**Extract to read**
When the propellant isolation valves in Command Module Reaction Control System B were opened about 10 hours prior to launch, the helium manifold pressure dropped from 44 to 37 psia. A pressure drop of this magnitude would be expected if the oxidizer burst disc was ruptured, allowing oxidizer to flow from the tank into the oxidizer manifold.

The isolation valve and the burst disc are redundant devices; therefore, a decision was made to proceed with the launch even though the disc was ruptured. The isolation valves were closed after orbital insertion. The engine valves were then opened by means of the reaction control heater circuits, and the oxidizer was vented from the manifold for 25 minutes. Afterward, the helium manifold pressure remained at 37 psia except for changes caused by thermal effects. When the isolation valves were opened just prior to system activation for entry, the helium manifold pressure dropped from 37 to 25 psia, confirming that the venting procedure had been effective and that the manifold was empty.

After the mission, the oxidizer and fuel burst discs were similar in physical appearance, indicating that the oxidizer burst disc had failed because of pressure.

Caution notes were added to the prelaunch checkout procedures for subsequent missions, in the places where the allowable limits on the burst disc (241 + or -16 psid in the flow direction and 10 psid in the reverse direction) could be exceeded. To allow early detection of any similar problem in the later missions, a leak check of the burst disc was added after Reaction Control System propellant servicing.

The space vehicle has now passed into range of the Tananarive tracking station on the island of Madagascar.

**Given task 1**
Rewrite the passage about the ruptured burst disc from "After the mission, the" to "because of pressure.", swapping "physical appearance" for "external appearance".
**Given task 2**
In the passage about the ruptured burst disc, for how long was the oxidizer vented from the manifold after orbital insertion?
**Given task 3**
Write the next few sentences of the passage about the ruptured burst disc, picking up after its final sentence.

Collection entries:
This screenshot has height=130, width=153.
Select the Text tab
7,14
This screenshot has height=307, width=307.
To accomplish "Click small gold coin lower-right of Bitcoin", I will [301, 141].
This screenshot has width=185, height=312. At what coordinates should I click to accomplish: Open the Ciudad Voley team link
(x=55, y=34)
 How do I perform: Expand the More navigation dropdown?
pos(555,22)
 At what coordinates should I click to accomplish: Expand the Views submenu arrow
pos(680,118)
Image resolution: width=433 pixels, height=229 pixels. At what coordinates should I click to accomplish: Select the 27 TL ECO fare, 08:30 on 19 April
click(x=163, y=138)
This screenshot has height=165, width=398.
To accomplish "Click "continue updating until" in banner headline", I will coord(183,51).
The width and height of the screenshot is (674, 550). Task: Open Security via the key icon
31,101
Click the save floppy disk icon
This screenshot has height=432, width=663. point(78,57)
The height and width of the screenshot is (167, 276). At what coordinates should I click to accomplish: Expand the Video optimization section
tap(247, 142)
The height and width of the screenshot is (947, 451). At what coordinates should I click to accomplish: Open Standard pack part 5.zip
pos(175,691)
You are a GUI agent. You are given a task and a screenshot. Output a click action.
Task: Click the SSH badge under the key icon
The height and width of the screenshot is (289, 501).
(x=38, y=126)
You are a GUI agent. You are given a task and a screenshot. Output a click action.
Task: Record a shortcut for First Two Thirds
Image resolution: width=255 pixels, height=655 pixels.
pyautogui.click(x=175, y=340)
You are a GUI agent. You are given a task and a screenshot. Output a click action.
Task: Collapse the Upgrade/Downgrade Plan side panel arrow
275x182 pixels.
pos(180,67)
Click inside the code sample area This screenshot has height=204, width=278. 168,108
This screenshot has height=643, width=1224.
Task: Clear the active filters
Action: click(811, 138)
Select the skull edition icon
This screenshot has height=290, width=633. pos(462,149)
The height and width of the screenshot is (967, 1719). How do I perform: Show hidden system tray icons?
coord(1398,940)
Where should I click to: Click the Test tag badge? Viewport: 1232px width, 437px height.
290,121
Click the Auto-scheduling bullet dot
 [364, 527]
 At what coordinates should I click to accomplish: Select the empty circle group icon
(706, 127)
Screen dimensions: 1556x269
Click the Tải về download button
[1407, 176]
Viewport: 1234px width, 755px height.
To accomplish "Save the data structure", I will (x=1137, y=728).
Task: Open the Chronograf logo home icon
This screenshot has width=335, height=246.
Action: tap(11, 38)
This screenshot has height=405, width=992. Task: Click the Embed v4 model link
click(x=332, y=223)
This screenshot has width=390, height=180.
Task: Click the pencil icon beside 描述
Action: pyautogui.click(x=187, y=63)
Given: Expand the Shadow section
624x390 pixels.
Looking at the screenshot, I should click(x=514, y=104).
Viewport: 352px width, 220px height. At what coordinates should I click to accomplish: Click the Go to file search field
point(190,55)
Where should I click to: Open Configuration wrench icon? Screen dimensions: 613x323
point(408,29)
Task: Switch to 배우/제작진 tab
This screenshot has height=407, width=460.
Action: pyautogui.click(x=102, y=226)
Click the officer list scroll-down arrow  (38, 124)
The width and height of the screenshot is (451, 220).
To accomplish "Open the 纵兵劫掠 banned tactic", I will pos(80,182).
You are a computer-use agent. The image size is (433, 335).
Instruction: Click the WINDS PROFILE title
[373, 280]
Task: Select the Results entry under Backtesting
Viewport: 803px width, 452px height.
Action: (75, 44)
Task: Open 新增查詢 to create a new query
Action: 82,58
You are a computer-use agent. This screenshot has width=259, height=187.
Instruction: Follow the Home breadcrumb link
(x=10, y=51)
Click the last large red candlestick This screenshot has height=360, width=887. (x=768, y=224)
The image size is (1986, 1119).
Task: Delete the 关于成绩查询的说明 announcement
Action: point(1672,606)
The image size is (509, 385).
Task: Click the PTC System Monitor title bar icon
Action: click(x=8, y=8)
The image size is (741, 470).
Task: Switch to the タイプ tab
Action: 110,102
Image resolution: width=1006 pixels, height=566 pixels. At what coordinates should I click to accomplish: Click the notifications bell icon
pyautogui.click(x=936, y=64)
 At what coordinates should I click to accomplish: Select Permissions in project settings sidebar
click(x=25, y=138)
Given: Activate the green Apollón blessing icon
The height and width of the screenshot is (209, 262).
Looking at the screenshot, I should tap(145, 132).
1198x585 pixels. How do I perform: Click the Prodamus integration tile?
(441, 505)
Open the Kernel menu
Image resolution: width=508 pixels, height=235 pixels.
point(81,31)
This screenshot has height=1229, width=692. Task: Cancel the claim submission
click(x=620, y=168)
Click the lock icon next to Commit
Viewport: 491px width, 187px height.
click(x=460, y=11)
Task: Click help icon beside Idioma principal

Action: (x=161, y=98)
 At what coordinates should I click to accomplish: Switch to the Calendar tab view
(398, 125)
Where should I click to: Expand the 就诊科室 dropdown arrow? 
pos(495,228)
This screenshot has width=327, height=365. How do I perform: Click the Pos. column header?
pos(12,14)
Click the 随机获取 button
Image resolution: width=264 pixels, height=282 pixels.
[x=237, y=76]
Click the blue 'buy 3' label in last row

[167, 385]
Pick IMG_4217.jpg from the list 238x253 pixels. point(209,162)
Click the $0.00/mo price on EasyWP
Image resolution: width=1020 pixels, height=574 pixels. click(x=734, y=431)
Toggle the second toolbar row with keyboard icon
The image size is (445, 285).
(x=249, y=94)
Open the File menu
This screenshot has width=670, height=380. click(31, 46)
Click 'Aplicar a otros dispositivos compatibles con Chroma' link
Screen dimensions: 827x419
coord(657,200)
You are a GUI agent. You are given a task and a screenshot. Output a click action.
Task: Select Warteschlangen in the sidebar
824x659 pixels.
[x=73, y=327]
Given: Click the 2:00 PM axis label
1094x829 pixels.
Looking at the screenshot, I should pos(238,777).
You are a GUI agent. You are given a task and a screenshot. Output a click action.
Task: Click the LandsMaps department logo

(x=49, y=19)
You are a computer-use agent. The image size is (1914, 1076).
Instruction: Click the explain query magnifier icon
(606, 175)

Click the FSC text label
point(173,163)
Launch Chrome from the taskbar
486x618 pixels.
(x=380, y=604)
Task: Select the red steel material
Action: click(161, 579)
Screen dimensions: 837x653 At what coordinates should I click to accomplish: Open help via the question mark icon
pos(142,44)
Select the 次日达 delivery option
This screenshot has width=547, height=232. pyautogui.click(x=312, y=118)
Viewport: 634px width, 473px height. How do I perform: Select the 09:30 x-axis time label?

**Output 1**
After the mission, the oxidizer and fuel burst discs were similar in external appearance, indicating that the oxidizer burst disc had failed because of pressure.

**Output 2**
25 minutes

**Output 3**
The VHF/AM transmitter-receiver is controlled by the VHF-AM controls on panel No.3 of the main display console (S43, 544, and S71). The Duplex/Off/Simplex switches activate the receivers and transmitters by applying 28-volt DC power. About 6 watts of power are required in these modes with the transmitter in standby and about 36 watts when keyed. Simplex A transmit and receive on 296.8 MHz for voice only.

Houston are trying to at least establish voice communications with the spacecraft through the Tananarive ground station.

Before the platform realignment could commence, the cover protecting the optics, which is located on the opposite side of the CM from the main hatch, was jettisoned to enable the spacecraft's optical instruments to view targets in deep space. The cover protects the external surfaces of the sextant and scanning telescope from the aerodynamic and thermal effects of the launch and ascent to Earth orbit.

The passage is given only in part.